### ENTRIES SUPPLIED
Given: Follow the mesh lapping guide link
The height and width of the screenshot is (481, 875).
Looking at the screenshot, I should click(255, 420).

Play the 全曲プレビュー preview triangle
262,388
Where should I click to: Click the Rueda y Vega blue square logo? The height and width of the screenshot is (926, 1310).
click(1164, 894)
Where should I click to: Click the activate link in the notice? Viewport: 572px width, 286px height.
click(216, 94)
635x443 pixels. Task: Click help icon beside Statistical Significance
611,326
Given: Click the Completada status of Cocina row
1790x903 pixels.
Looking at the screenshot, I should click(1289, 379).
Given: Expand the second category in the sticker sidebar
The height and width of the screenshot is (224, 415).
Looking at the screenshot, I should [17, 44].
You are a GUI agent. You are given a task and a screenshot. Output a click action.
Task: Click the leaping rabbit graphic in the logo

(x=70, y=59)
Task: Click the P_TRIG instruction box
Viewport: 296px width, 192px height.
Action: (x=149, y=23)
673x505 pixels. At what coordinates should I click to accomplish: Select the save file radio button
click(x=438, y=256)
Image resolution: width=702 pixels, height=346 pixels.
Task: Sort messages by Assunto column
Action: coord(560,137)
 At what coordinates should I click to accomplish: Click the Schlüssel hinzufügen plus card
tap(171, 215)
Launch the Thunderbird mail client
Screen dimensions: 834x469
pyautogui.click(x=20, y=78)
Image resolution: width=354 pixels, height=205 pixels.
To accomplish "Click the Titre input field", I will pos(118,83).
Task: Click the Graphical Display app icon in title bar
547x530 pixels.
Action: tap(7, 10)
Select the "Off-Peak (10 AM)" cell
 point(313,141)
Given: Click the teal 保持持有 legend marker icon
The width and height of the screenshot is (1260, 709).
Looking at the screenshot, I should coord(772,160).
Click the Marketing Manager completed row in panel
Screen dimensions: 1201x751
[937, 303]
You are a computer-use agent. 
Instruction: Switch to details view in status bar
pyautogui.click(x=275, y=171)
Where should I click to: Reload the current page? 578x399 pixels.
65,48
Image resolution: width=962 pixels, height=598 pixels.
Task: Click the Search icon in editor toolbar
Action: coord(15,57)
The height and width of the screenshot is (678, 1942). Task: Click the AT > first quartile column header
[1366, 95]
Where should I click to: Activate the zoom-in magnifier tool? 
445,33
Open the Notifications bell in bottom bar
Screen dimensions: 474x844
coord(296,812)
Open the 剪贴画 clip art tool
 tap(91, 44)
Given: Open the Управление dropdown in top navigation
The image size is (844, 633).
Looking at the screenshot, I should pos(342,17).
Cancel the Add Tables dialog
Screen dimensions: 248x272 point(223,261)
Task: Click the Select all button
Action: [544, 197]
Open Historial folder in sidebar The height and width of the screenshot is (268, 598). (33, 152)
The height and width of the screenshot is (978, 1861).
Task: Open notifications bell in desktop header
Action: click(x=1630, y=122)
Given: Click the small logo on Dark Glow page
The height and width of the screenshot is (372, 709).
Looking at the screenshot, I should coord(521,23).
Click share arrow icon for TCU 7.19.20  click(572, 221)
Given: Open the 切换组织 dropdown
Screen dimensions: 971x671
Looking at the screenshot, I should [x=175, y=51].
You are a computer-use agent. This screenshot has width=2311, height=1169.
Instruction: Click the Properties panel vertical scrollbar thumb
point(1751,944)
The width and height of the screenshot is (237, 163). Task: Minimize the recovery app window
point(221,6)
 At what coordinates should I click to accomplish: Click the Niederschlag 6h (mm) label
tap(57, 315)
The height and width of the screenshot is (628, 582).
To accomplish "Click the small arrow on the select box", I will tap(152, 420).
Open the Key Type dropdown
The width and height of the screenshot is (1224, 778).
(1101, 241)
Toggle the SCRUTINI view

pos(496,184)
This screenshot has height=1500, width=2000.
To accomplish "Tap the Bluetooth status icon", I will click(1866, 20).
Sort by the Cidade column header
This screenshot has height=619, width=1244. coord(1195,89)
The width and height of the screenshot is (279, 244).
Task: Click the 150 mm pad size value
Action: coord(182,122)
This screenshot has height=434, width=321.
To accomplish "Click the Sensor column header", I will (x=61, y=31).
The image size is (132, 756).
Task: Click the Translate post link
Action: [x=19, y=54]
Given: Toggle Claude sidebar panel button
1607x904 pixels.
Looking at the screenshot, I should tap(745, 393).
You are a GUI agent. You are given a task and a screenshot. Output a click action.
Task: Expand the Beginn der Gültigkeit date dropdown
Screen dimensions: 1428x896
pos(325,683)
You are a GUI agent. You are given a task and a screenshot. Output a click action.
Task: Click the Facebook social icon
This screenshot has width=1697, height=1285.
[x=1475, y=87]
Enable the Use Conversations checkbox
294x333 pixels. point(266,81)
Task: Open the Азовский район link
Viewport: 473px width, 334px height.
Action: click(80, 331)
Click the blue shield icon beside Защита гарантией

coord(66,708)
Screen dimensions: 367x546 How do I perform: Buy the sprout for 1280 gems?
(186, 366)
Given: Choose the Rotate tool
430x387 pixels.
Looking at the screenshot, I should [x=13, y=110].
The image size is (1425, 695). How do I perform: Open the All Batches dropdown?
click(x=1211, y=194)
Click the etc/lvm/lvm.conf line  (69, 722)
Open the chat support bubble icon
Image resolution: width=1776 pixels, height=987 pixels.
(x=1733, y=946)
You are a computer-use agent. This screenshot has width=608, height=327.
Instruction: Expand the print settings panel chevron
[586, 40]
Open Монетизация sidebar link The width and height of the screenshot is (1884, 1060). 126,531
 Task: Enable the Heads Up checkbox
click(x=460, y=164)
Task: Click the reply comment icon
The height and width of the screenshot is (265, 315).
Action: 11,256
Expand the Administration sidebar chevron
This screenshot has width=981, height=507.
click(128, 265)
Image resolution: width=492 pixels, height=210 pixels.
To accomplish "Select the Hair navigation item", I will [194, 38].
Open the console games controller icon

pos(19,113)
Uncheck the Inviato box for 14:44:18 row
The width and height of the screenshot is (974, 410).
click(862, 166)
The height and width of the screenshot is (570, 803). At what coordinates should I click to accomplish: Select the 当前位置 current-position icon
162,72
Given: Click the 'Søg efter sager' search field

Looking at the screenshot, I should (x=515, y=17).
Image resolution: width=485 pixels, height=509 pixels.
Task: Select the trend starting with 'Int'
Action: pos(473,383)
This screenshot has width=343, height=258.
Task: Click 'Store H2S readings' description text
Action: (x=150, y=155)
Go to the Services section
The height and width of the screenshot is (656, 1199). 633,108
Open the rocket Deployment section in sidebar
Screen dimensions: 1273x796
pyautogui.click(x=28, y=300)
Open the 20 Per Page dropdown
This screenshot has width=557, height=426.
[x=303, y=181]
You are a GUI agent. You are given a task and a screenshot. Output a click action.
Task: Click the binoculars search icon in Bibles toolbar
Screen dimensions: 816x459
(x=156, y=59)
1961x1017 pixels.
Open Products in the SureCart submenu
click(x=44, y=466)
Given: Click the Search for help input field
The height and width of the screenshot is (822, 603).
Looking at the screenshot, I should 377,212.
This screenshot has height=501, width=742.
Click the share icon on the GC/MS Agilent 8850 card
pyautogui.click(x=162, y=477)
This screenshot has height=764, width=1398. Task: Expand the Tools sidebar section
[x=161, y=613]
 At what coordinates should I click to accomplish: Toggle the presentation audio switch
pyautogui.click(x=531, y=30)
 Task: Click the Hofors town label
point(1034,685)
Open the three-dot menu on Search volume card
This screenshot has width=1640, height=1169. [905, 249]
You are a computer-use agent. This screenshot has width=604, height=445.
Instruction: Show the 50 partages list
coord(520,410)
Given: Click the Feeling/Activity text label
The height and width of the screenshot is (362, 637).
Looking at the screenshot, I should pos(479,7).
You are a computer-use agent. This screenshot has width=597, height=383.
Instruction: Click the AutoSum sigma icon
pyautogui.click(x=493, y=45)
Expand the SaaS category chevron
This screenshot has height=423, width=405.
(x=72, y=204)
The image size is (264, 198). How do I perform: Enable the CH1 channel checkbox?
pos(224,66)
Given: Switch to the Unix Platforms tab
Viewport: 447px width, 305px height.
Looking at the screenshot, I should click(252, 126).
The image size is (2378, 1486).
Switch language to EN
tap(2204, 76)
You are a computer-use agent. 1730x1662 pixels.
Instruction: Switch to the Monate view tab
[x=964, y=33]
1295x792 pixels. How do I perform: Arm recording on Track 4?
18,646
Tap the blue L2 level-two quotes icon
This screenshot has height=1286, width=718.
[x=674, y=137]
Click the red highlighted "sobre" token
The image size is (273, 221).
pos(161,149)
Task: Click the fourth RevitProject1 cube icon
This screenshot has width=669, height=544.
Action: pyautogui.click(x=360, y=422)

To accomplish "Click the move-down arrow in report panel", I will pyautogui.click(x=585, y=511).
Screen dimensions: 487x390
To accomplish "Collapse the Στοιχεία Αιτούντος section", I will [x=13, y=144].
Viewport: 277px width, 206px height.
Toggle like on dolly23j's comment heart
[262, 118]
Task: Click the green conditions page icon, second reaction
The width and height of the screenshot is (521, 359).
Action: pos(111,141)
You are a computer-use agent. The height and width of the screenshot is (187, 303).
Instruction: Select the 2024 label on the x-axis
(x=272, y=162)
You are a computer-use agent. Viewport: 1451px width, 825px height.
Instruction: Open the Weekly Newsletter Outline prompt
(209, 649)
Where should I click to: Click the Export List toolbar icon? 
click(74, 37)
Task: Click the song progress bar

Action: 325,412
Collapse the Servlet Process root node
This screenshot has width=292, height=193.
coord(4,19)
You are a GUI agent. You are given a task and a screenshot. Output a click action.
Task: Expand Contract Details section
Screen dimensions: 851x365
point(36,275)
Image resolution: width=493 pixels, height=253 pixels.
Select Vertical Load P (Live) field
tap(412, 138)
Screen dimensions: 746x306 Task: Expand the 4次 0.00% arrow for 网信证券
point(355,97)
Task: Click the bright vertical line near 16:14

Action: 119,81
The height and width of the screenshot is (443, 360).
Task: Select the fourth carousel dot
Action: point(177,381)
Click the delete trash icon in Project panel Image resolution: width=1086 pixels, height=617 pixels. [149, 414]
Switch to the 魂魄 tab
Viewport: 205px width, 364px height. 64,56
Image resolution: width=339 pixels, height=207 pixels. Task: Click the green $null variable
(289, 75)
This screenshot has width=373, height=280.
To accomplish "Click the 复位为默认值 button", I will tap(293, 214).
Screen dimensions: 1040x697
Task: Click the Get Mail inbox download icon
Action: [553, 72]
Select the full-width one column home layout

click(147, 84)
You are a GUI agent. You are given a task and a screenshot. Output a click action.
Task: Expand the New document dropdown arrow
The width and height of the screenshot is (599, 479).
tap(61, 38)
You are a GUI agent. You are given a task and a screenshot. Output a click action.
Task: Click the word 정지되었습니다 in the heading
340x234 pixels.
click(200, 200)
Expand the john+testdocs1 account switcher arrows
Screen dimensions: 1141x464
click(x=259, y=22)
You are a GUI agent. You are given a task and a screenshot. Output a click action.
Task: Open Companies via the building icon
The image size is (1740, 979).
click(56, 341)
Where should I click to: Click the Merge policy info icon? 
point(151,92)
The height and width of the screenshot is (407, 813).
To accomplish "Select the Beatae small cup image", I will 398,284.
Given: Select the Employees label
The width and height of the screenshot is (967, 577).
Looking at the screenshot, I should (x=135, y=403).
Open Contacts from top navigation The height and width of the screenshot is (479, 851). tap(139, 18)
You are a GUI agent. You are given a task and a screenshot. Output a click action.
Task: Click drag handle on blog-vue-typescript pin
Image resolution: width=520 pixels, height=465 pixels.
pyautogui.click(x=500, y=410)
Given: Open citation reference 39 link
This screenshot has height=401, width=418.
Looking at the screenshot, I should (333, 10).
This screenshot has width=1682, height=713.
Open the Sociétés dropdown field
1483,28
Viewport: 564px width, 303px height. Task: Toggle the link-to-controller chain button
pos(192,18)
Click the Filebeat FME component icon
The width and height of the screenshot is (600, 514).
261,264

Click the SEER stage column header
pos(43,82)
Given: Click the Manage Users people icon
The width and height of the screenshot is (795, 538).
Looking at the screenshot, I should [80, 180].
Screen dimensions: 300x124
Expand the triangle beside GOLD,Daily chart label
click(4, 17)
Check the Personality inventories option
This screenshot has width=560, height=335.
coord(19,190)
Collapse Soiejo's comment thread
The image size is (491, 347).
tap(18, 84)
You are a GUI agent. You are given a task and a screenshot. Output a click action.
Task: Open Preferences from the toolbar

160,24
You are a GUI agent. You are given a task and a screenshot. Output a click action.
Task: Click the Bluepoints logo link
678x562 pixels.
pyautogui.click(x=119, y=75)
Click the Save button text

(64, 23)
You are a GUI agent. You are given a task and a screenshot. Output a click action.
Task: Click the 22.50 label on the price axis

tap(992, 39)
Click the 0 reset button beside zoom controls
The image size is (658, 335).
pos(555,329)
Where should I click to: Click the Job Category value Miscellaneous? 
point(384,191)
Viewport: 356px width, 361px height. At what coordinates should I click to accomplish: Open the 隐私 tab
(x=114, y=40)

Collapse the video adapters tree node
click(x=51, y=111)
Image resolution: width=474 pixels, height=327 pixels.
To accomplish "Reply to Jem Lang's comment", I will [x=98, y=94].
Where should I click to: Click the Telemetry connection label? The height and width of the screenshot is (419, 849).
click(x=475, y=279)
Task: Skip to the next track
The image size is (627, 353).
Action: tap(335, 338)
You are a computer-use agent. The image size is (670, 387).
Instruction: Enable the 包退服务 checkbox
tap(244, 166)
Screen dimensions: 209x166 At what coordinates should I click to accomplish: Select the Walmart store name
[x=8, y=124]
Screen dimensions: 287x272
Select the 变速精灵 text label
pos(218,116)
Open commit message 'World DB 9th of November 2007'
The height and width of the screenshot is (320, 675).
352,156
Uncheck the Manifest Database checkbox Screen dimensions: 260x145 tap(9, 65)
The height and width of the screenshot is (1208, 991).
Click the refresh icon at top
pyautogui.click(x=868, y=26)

### PROBLEM TO WORK ON
Copy out the data above, from its first line through the line that contains "click(216, 94)", inclusive, reproducing every line character for character.

### RIGHT ANSWER
Given: Follow the mesh lapping guide link
The height and width of the screenshot is (481, 875).
Looking at the screenshot, I should click(255, 420).

Play the 全曲プレビュー preview triangle
262,388
Where should I click to: Click the Rueda y Vega blue square logo? The height and width of the screenshot is (926, 1310).
click(1164, 894)
Where should I click to: Click the activate link in the notice? Viewport: 572px width, 286px height.
click(216, 94)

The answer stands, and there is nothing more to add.